» **EXERCISE DIRECTIONS**:
The lines to be set down run from the line containing "Click the refresh" through the final line of the data below; print them exactly and print nothing else.

» **Collected data**:
========================
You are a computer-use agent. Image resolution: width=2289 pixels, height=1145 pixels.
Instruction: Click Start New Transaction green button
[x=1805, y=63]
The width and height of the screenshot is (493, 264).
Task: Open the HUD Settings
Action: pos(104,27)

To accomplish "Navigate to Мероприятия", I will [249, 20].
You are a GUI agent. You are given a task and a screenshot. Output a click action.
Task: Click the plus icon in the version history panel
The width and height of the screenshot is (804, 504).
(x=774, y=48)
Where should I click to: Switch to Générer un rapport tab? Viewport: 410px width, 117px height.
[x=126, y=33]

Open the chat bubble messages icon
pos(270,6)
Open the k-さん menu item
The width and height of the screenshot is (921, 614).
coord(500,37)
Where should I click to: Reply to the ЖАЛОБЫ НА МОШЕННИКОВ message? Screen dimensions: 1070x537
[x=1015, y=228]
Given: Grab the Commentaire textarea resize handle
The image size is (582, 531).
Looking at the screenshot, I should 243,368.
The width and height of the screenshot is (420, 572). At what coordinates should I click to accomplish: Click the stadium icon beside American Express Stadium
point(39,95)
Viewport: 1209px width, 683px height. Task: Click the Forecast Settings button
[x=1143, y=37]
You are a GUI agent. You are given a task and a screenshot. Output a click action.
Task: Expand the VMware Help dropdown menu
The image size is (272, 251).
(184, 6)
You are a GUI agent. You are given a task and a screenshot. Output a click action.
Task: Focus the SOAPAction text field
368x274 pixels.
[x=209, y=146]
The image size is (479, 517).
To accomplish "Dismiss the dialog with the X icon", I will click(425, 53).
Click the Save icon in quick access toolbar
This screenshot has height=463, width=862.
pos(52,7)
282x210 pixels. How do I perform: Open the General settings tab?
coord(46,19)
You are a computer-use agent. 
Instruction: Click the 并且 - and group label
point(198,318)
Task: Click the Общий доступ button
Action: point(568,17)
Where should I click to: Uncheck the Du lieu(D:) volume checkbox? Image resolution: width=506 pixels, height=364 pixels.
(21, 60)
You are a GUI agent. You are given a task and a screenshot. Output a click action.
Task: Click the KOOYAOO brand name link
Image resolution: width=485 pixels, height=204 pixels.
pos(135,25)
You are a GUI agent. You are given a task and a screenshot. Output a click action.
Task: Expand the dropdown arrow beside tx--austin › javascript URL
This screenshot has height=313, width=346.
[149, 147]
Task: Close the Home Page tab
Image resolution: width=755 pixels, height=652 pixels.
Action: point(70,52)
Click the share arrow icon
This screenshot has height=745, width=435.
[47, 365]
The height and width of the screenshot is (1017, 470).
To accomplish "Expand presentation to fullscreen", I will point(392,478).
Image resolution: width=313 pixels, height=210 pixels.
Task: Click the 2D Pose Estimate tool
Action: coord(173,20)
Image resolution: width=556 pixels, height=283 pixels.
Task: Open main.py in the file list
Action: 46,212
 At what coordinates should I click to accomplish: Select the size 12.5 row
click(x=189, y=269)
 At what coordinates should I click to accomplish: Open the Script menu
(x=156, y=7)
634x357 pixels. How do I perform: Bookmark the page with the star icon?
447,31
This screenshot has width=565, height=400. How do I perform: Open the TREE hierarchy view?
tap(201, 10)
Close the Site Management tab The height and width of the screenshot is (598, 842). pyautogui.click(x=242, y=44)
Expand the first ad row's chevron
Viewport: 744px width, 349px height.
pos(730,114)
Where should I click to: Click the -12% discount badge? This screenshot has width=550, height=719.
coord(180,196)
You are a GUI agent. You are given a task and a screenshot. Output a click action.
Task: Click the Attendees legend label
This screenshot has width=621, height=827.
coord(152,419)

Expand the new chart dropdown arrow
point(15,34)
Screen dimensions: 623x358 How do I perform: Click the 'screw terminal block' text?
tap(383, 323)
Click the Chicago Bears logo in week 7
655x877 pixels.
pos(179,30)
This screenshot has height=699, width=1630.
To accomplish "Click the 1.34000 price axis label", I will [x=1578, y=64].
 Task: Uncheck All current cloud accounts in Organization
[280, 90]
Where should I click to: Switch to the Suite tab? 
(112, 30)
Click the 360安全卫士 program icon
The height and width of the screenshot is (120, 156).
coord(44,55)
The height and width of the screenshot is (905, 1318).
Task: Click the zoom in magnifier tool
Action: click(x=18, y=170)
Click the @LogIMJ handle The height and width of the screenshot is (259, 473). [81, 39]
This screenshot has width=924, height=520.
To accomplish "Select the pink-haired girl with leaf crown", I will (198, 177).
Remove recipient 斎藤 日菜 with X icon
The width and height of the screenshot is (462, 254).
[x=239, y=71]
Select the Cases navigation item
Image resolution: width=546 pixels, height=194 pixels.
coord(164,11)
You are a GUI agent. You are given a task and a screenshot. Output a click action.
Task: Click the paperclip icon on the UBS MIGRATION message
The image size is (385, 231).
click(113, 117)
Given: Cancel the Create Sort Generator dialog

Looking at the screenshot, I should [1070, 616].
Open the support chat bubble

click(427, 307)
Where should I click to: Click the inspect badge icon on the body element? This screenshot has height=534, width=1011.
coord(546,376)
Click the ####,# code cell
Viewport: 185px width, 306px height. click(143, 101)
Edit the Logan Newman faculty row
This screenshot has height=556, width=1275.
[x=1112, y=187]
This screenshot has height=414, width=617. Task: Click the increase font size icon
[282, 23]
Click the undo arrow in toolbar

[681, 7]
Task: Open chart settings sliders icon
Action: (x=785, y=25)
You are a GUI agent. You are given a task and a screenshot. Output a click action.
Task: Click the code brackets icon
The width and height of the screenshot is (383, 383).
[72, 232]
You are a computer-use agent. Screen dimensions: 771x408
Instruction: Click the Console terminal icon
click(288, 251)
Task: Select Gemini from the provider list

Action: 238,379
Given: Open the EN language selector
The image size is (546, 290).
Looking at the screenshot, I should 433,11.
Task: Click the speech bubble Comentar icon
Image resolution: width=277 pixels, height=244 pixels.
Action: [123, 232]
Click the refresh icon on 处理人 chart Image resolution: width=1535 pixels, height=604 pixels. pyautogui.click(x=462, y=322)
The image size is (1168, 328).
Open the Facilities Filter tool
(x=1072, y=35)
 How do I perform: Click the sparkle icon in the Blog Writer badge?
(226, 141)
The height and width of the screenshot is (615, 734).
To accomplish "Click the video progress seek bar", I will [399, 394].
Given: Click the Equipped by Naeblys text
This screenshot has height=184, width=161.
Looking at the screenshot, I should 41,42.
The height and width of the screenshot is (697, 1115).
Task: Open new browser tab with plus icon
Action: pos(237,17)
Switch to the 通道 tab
========================
» **SOLUTION BELOW**:
Click the refresh icon on 处理人 chart Image resolution: width=1535 pixels, height=604 pixels. pyautogui.click(x=462, y=322)
The image size is (1168, 328).
Open the Facilities Filter tool
(x=1072, y=35)
 How do I perform: Click the sparkle icon in the Blog Writer badge?
(226, 141)
The height and width of the screenshot is (615, 734).
To accomplish "Click the video progress seek bar", I will [399, 394].
Given: Click the Equipped by Naeblys text
This screenshot has height=184, width=161.
Looking at the screenshot, I should 41,42.
The height and width of the screenshot is (697, 1115).
Task: Open new browser tab with plus icon
Action: pos(237,17)
Switch to the 通道 tab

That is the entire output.